Excerto selecionado:
No Relatório Faure (UNESCO, 1972), o conceito de Educação Permanente (EP) diz respeito a todo o processo educativo, compreendendo todas as suas formas, expressões e momentos, de maneira a garantir a educação global das crianças e jovens e a preparar os adultos para exercerem melhor a sua autonomia e liberdade. A EP é entendida como um projecto educativo que inter-relaciona a dimensão individual e social da educação, veiculando um sistema humanista de valores colectivos. Logo, esta visão da EP contém opções políticas e representa um projecto de cariz ideológico, uma utopia (Edgar Faure, coord.). Deste modo, a perspectiva da EP implica uma nova visão e interpretação, quer para o processo educativo, quer para a própria percepção do destino da humanidade (Paul Lengrand).
Assim, por um lado, no contexto da história dos sistemas nacionais de educação do ocidente, a EP representou a possibilidade de fazer uma profunda reestruturação nos valores subjacentes a estes sistemas. O papel da escola, no âmbito desta perspectiva, muda completamente, na medida em que a educação básica que nela deve ser alcançada é percepcionada como um prelúdio, que se destina quer a dotar os futuros adultos com os melhores meios para se exprimirem uns com os outros, quer a promover a capacidade de obter informação de forma autónoma, quer, ainda, a criar uma sociedade onde os indivíduos saibam comunicar, trabalhar e viver cooperativamente uns com os outros. A EP representa, pois, uma alavanca para alterar o entendimento do conceito moderno de educação.

Material extraído:
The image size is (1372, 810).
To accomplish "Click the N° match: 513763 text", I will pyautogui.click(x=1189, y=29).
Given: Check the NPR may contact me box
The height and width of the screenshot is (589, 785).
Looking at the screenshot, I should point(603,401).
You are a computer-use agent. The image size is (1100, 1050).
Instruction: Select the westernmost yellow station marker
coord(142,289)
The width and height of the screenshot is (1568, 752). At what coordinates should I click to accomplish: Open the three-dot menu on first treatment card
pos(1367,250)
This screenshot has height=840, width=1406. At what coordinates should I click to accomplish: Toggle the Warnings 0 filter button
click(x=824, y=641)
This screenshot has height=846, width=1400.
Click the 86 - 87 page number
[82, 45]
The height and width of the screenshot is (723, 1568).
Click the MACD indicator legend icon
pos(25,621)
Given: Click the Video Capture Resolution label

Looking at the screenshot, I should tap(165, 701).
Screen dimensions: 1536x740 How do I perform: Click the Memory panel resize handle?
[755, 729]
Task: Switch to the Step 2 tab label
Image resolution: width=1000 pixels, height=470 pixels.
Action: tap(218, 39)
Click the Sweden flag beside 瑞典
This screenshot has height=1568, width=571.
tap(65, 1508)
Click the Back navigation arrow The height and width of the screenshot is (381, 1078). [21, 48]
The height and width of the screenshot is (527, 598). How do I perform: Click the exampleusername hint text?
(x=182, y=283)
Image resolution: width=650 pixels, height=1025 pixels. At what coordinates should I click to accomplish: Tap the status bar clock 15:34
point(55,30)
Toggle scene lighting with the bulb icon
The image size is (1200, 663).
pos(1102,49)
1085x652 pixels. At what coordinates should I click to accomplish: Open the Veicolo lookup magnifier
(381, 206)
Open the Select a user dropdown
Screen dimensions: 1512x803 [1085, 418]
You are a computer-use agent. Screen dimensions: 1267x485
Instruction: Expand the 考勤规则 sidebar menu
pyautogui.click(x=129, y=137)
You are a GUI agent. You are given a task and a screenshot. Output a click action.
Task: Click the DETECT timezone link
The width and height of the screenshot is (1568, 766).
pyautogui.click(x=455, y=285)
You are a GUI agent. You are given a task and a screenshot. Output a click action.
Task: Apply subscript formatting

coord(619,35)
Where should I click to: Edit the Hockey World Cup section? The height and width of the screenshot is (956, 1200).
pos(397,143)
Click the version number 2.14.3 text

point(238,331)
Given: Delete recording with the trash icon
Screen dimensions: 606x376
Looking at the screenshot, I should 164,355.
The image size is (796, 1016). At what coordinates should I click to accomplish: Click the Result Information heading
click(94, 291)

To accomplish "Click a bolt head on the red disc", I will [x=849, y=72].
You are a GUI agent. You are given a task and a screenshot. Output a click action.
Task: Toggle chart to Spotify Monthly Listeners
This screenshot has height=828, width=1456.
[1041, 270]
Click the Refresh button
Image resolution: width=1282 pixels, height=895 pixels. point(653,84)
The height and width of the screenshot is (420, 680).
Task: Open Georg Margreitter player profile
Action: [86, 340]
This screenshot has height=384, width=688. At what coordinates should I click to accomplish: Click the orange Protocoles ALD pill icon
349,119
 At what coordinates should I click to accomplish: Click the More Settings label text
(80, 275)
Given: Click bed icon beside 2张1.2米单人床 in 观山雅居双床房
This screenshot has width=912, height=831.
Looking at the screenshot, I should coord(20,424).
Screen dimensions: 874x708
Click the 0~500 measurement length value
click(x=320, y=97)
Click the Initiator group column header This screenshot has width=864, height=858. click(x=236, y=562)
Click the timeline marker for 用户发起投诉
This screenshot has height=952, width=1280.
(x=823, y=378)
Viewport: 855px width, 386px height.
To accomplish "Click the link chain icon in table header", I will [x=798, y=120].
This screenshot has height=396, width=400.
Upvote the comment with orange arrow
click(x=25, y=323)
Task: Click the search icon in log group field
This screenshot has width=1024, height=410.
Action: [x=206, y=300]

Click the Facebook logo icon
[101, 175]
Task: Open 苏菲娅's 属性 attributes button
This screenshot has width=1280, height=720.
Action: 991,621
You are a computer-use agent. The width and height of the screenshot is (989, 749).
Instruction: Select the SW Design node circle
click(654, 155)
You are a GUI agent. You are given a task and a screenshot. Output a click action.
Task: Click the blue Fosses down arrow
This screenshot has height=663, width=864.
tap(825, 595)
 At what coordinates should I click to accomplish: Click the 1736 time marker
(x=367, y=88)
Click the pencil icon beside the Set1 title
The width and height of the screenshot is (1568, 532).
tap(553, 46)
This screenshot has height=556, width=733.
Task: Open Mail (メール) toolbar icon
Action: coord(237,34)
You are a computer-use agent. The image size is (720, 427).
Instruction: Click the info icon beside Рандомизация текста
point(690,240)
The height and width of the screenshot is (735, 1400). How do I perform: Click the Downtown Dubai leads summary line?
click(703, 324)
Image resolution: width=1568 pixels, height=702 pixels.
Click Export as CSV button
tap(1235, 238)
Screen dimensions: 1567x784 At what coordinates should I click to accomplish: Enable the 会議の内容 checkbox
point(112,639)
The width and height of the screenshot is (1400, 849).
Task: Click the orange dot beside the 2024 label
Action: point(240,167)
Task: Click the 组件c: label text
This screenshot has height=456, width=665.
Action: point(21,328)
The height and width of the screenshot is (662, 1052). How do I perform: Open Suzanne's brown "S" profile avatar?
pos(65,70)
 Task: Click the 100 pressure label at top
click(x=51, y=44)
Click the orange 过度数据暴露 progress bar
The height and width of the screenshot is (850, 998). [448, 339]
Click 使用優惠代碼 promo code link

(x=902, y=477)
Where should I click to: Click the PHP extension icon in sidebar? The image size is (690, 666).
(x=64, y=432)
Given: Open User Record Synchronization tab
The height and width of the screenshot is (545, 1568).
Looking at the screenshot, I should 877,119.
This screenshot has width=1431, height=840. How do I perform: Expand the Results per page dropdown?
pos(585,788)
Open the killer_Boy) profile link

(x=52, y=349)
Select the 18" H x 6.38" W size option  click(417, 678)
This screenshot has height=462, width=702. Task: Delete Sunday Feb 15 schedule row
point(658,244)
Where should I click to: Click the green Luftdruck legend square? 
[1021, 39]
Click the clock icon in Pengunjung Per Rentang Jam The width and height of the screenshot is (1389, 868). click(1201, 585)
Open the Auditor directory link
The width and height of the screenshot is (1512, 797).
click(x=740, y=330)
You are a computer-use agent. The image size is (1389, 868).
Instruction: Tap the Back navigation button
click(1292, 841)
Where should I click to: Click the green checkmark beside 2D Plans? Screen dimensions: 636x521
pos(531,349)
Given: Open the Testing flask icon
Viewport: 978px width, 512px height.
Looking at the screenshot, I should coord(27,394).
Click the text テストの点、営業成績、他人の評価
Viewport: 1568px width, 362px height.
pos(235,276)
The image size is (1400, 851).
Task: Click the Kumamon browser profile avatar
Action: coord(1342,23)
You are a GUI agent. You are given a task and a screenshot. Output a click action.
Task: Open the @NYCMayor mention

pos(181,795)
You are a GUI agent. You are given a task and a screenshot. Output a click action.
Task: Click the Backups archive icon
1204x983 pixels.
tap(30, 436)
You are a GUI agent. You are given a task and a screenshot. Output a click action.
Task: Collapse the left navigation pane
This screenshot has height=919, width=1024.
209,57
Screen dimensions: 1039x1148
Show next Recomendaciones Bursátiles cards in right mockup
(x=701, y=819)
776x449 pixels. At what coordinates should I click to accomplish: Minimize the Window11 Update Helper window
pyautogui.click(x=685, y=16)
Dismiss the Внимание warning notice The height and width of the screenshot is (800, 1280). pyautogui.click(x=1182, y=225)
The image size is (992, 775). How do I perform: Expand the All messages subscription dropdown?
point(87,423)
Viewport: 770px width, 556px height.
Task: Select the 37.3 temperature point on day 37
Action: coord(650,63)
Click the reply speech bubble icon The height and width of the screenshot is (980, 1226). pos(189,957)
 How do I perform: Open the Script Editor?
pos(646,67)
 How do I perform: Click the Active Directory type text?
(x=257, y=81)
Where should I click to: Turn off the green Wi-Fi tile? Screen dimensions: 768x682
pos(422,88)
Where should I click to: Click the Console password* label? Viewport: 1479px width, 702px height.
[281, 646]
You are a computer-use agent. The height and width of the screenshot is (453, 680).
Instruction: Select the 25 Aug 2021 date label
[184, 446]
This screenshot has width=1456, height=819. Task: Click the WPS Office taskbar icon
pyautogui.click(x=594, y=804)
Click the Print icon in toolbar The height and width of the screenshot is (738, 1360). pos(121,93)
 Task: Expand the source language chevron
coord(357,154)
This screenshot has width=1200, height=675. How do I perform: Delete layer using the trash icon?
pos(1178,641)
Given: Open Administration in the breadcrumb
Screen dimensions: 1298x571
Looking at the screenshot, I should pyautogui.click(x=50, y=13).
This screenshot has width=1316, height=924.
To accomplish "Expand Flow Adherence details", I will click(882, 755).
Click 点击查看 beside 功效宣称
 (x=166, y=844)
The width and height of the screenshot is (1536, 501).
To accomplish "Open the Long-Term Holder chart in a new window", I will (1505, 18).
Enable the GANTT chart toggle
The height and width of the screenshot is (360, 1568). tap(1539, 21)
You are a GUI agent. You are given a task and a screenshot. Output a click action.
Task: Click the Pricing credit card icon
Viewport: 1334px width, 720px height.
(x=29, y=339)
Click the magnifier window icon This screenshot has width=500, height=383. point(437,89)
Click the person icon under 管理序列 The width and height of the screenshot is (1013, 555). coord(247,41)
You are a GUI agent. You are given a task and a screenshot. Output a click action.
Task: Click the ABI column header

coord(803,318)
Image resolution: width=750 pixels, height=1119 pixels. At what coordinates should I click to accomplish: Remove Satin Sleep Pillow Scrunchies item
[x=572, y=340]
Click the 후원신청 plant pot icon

Exercício proposto 1: De acordo com o excerto sobre a Educação Permanente, em que ano foi publicado o Relatório Faure?
Exercício proposto 2: No excerto sobre a Educação Permanente, substitua "utopia" por "quimera" e apresente o trecho que vai de "No Relatório Faure" até "humanidade (Paul Lengrand).".
Exercício proposto 3: Prossiga o texto sobre a Educação Permanente a partir do ponto em que termina.
As linhas não desempenham qualquer papel neste exercício.

Resposta ao exercício 1: Em 1972.

Resposta ao exercício 2:
No Relatório Faure (UNESCO, 1972), o conceito de Educação Permanente (EP) diz respeito a todo o processo educativo, compreendendo todas as suas formas, expressões e momentos, de maneira a garantir a educação global das crianças e jovens e a preparar os adultos para exercerem melhor a sua autonomia e liberdade. A EP é entendida como um projecto educativo que inter-relaciona a dimensão individual e social da educação, veiculando um sistema humanista de valores colectivos. Logo, esta visão da EP contém opções políticas e representa um projecto de cariz ideológico, uma quimera (Edgar Faure, coord.). Deste modo, a perspectiva da EP implica uma nova visão e interpretação, quer para o processo educativo, quer para a própria percepção do destino da humanidade (Paul Lengrand).

Resposta ao exercício 3:
A este respeito, Rui Canário refere que a perspectiva da EP assenta em três pressupostos sobre o processo educativo, “o da sua continuidade (em termos diacrónicos), o da sua diversidade (integrando deferentes níveis de formalização e instituições de natureza educativa escolar e não escolar) e o da sua globalidade (ao nível da pessoa e ao nível de contextos locais)”.
Nesta lógica reunifica-se o que o sistema escolar de educação espartilhou e, a ser efectivada, uma reestruturação desta natureza implica pelo menos dois tipos de corolários: primeiro, a separação entre a ideia de educação e a ideia de haver uma idade própria para aprender; segundo, a perda total de significado para a noção de sucesso e insucesso escolar. Passar-se-ia, na verdade, de uma concepção institucional e normativa do conceito de educação, para “uma concepção da aprendizagem encarada como coincidente com o ciclo vital e a construção da pessoa, correspondente a um percurso de aprender a ser”. Durante as décadas de 60 e 70, a EP é, sobretudo, entendida, no que se refere à reestruturação dos sistemas escolares e de todo o processo educativo, como um princípio unificador que possibilitaria a reunião num todo coerente dos vários aspectos da educação, ou das várias “educações paralelas” (Inácio Nogueira).
Por outro lado, ao nível da dimensão política da educação, há também um contributo da EP que é de igual modo significativo, por propor um “caminho teórico e de acção” (Canário). Neste âmbito, a visão de construir uma sociedade nova, uma sociedade da aprendizagem, na qual se alude também a um novo tipo de cidade, referida como cidade educativa, merece um destaque especial. Esta visão é na realidade a essência do Relatório Faure e do entendimento dado à EP e assenta em objectivos de transformação social, que ao longo do relatório vão sendo progressivamente explanados, em vinte e um princípios e recomendações que ilustram qual o caminho a seguir para tornar a realidade ‘de hoje e de amanhã’ mais próxima da utopia idealizada. Assim, numa linha de posicionamento que não deixa dúvidas acerca do carácter humanista subjacente a esta visão, defende-se que “está fora de questão, para a educação, ser confinada, como foi no passado, a educar os líderes de amanhã (…) a educação não é mais um privilégio de uma elite” (Faure).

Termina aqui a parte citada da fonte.